With an eye to an eventual end to the Afghan insurgency, this report examines the struggle within Afghanistan’s National Unity Government over the country’s security sector and the related impact on the recruitment of Hezb-e Islami commanders and fighters in the security forces as agreed to under a 2016 peace deal. Drawing from nearly one hundred interviews with Afghan officials, tribal elders, former jihadi commanders, Taliban commanders, and foreign officials and observers, the report seeks to shed light on the potential challenges that a deal between Kabul and the Taliban might present.

Summary

  • The 2016 peace deal between Afghanistan’s National Unity Government and Hezb-e Islami offered, at least on paper, the opportunity for Hezb commanders and fighters to integrate into the Afghan security sector.
  • Those commanders view their recruitment in the security sector as vital—not only to meet their immediate security needs and as a source of income but also to correct what they perceive as the injustice of their exclusion after the 2001 Bonn Agreement.
  • So far no concrete plan for military integration has materialized, partly because how the integration would unfold is contested.
  • President Ashraf Ghani seeks to depoliticize the security sector. The Jamiat political party of Chief Executive Officer Abdullah Abdullah, which once dominated the security ministries, has seen its influence under Ghani, a Pashtun, decline and perceives the 2016 peace agreement as the creation of a Pashtun front against it.
  • The 2016 agreement followed on the support of Hezb-e Islami leader Gulbuddin Hekmatyar’s political and armed base for Ghani in the second round of the 2014 elections.
  • Senior commanders’ integration in pro-government militias after the October 2018 parliamentary elections appears to be the path of least political resistance, but would keep Hezb on the margins of the security sector.
  • Hekmatyar’s bargaining position is currently too weak to force military integration on his terms, but his leverage could increase if Hezb-e Islami fares well in the elections.
  • The current failure of the Afghan government to proceed on Hezb integration is likely to reinforce the Taliban’s demand to negotiate first with the United States.
  • As its main donor, the United States wields enormous influence in the Afghan security sector and is seemingly in the position to force a new power-sharing deal in it.
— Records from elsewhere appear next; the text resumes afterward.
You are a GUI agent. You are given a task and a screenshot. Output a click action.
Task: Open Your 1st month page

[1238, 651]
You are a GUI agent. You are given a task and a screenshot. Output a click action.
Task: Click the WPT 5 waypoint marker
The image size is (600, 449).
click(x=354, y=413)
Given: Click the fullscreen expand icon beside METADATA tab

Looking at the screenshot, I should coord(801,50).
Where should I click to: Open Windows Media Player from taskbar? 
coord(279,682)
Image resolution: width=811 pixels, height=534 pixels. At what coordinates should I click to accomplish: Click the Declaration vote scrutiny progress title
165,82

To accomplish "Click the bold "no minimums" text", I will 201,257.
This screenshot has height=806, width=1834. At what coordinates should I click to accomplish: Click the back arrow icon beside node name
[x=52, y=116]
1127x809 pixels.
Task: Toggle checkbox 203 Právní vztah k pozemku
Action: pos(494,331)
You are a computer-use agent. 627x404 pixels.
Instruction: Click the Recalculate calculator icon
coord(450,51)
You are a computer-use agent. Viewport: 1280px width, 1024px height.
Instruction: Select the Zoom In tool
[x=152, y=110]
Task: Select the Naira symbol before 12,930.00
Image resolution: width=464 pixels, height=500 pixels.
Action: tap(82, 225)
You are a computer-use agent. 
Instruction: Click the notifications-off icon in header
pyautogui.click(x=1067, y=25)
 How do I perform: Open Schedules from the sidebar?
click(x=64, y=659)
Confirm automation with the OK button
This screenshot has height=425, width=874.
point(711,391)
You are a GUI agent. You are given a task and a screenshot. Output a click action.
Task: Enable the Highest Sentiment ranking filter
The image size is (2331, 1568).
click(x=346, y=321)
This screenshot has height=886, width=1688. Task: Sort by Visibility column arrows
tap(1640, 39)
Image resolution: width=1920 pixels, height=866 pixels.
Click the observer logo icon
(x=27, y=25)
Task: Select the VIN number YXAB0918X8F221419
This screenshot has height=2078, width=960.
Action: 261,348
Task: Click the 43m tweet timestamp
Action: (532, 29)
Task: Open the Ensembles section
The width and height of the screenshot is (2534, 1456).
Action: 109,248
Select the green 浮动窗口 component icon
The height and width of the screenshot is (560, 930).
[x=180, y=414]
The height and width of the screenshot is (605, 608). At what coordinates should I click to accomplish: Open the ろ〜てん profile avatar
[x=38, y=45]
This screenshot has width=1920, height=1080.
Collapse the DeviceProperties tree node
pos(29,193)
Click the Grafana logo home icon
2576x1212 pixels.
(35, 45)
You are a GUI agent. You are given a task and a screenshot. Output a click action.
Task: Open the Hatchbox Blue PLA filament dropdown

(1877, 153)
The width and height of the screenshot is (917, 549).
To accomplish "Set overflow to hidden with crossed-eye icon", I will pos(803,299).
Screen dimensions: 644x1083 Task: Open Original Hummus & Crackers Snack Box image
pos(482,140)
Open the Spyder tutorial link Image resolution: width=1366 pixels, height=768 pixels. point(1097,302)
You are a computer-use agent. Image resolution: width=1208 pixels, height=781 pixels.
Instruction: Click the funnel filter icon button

Such an outcome, however, would hinge on an improved US-Taliban relationship.

About the Report

This report examines the struggle within Afghanistan’s National Unity Government over the country’s security sector and the related impact on the recruitment of Hezb-e Islami commanders and fighters in the security forces as agreed to under a 2016 peace deal. Drawing from some ninety interviews with Afghan officials, tribal elders, former jihadi commanders, Taliban commanders, and foreign officials and observers, the report is supported by the Asia Center at the United States Institute of Peace.

About the Author

Deedee Derksen has written several reports for USIP on the impact of programs to demobilize and reintegrate nonstate armed groups in Afghanistan. She holds a PhD from King’s College London and was until recently a visiting scholar at Columbia University and a doctoral fellow at the Geneva Centre for Security Policy. Previously, Derksen was a correspondent and columnist for de Volkskrant.